◆ 所给题面:
::::::::

题目描述

你是codeforces round的出题人，现在你将设置n个问题，第i个问题的难度是ai。你将进行以下操作步骤：

1. 从题单中移除一部分题目（移除的题目的数量可能是0）
2. 按你想要的任何顺序重新排列剩余的问题

当且仅当任意两道连续的题目的难度之差的绝对值最多为k时（即绝对值小于等于k），这一回合（round）会被认为是平衡的。

你最少需要移除多少道题目，才能使问题的安排是平衡的？

输入格式

第一行包含一个整数t(1≤t≤1000)，代表样例的数量

对于每个样例的第一行包含两个正整数n(1≤n≤2⋅10^5)和k(1≤k≤10^9)，n代表初始问题的数量，k代表连续的两个问题难度之差的绝对值的最大值

对于每个样例的第二行包含n个用空格隔开的整数ai(1≤ai≤10^9)，代表每个问题的难度

请注意，所有测试用例的n不超过2⋅10^5

输出格式

对于每个测试用例，输出一个正整数，代表你为了使问题的安排平衡所最少需要移除的问题的数量

说明/提示

对于第一个样例，我们可以移除前两个问题并得到一个问题的排列，其难度为【4，5，6】，连续的两个问题的难度之差的绝对值满足|5-4|=1≤1，|6-5|=1≤1

对于第二个样例，我们可以得到一个问题并将这一个问题（难度10）作为一个回合(round)

题目描述

You are the author of a Codeforces round and have prepared $n$ problems you are going to set, problem $i$ having difficulty $a_i$ . You will do the following process:

• remove some (possibly zero) problems from the list;
• rearrange the remaining problems in any order you wish.

A round is considered balanced if and only if the absolute difference between the difficulty of any two consecutive problems is at most $k$ (less or equal than $k$ ).

::::::::

◆ 元素与文本位置数据:
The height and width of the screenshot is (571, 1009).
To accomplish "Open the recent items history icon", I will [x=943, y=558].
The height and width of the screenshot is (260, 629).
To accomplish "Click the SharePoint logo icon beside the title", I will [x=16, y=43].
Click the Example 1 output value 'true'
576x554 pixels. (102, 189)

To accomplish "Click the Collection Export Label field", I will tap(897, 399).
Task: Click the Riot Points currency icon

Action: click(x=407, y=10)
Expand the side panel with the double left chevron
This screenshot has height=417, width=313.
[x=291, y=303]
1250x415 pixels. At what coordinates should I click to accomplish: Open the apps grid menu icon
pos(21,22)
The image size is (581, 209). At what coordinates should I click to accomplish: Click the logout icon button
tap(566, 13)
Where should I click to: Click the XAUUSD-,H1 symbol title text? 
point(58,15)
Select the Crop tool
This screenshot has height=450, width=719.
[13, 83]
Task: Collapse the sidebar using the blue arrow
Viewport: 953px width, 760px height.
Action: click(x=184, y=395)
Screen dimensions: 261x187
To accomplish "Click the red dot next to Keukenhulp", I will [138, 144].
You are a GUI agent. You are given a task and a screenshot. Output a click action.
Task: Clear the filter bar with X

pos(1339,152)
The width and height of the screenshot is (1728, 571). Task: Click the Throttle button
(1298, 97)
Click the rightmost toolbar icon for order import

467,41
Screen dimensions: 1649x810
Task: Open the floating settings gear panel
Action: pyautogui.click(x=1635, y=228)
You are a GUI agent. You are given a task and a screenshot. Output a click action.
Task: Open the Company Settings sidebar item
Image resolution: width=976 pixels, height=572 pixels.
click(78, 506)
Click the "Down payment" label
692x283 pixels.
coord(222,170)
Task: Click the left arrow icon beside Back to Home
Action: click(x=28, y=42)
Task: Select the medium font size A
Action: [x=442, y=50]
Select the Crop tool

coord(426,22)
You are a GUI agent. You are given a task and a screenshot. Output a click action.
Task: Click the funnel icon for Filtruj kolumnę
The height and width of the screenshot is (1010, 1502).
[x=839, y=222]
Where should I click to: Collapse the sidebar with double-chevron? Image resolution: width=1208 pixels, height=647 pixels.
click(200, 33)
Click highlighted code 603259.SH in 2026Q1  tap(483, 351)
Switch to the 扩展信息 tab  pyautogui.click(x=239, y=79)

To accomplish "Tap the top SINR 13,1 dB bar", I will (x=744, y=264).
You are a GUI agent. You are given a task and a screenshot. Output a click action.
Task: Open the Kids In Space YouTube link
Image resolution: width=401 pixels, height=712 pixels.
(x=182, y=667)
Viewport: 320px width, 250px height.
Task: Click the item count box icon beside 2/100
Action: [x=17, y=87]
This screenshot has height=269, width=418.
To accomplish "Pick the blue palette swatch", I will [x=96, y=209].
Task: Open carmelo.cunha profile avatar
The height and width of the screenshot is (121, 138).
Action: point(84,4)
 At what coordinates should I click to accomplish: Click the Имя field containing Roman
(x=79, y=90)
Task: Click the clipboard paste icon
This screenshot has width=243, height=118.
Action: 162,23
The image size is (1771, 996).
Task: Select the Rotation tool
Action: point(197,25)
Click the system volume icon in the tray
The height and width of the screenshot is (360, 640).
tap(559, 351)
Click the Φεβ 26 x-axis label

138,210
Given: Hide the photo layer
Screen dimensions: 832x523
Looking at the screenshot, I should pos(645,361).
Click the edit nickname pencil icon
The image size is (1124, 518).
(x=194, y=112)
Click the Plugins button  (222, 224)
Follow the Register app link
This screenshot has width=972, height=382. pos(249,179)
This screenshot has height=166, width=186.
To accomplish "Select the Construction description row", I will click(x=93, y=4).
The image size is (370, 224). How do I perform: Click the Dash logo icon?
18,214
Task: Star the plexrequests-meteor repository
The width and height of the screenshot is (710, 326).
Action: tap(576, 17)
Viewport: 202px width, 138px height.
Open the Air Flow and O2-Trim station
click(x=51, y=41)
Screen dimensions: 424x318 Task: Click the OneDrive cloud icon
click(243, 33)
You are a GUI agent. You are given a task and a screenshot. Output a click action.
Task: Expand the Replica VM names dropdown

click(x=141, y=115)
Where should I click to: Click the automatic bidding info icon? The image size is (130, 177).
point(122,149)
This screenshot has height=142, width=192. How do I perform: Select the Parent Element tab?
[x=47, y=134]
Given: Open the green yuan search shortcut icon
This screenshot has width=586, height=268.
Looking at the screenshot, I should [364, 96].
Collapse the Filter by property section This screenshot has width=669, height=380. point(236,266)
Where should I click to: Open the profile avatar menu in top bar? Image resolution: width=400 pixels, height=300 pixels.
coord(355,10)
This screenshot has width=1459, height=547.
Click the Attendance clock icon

::::::::

◆ 任务要求: 请给出这道编程题题面在其最后一句之后的续写。 上面的条目与这里要做的事毫无关系。

◆ 最终答案:
What is the minimum number of problems you have to remove so that an arrangement of problems is balanced?

输入格式

The first line contains a single integer $t$ ( $1 \leq t \leq 1000$ ) — the number of test cases.

The first line of each test case contains two positive integers $n$ ( $1 \leq n \leq 2 \cdot 10^5$ ) and $k$ ( $1 \leq k \leq 10^9$ ) — the number of problems, and the maximum allowed absolute difference between consecutive problems.

The second line of each test case contains $n$ space-separated integers $a_i$ ( $1 \leq a_i \leq 10^9$ ) — the difficulty of each problem.

Note that the sum of $n$ over all test cases doesn't exceed $2 \cdot 10^5$ .

输出格式

For each test case, output a single integer — the minimum number of problems you have to remove so that an arrangement of problems is balanced.

样例 #1

样例输入 #1

7
5 1
1 2 4 5 6
1 2
10
8 3
17 3 1 20 12 5 17 12
4 2
2 4 6 8
5 3
2 3 19 10 8
3 4
1 10 5
8 1
8 3 1 4 5 10 7 3

样例输出 #1

2
0
5
0
3
1
4

提示

For the first test case, we can remove the first $2$ problems and construct a set using problems with the difficulties $[4, 5, 6]$ , with difficulties between adjacent problems equal to $|5 - 4| = 1 \leq 1$ and $|6 - 5| = 1 \leq 1$ .

For the second test case, we can take the single problem and compose a round using the problem with difficulty $10$ .